Note that if we were to select the text selection "and understand" (blue and purple) in resource C, then the transpose function needs to fail if we ask it to map it to only either resource A or B. It can only succeed if we allow it to map freely to both resources, which MUST be allowed as well by the transpose function. Similarly, if we select "Everything we know" (uncoloured and green) in resource A and ask to transpose it to resource C, then that too would fail because "Everything" is not part of the transposition that created resource C.
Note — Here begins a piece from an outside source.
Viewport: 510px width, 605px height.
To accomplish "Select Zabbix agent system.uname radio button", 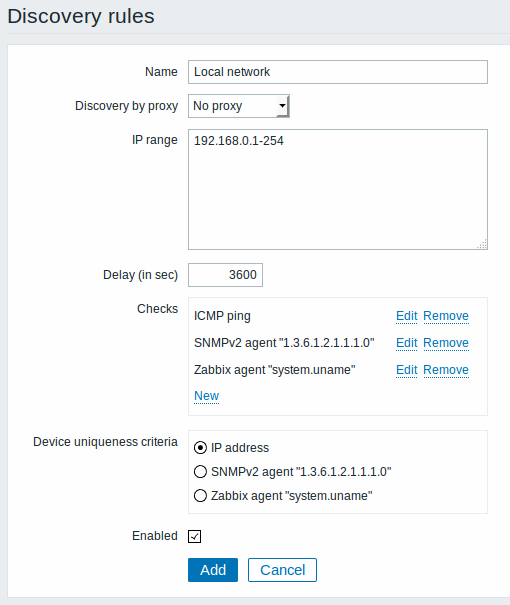I will (x=200, y=496).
We go back to our example of transposing "know and" from resource C to resource A now. If possible, the transposition that is produced SHOULD reference the original annotation as one of its sides (e.g. as one of the annotations in its complex selector). However, this is not always possible, as this particular example illustrates: If the original annotation references the text "know and" in resource C as a single text selection, it can by definition of how transpositions are defined not map two text selections on the other side (an exact one-to-one mapping between items in the complex selector of a transposition is REQUIRED). Although these type of transpositions MUST be supported, we then end up with a situation where the original annotation can not be directly used as one of the sides of the transposition. The annotation that is suitable for use as a side in the transposition instead is a so-called resegmented variant (i.e. a side in a resegmentation, the other side is the original source annotation). This is illustrated in the following schema in which the annotation on the bottom-left would be the original annotation, the one in the middle the resegmented variant, and the one on the right the transposed variant:

STAM Transpose: Transposition with Resegmentation

Limitations

Transposition is by definition limited to relating text selections whilst preserving their textual content unmodified. It MUST NOT be used in cases where you want to relate text selections of a different nature, such as translations, transliterations, normalisations or corrections. Use translations (STAM-translate extension) for those.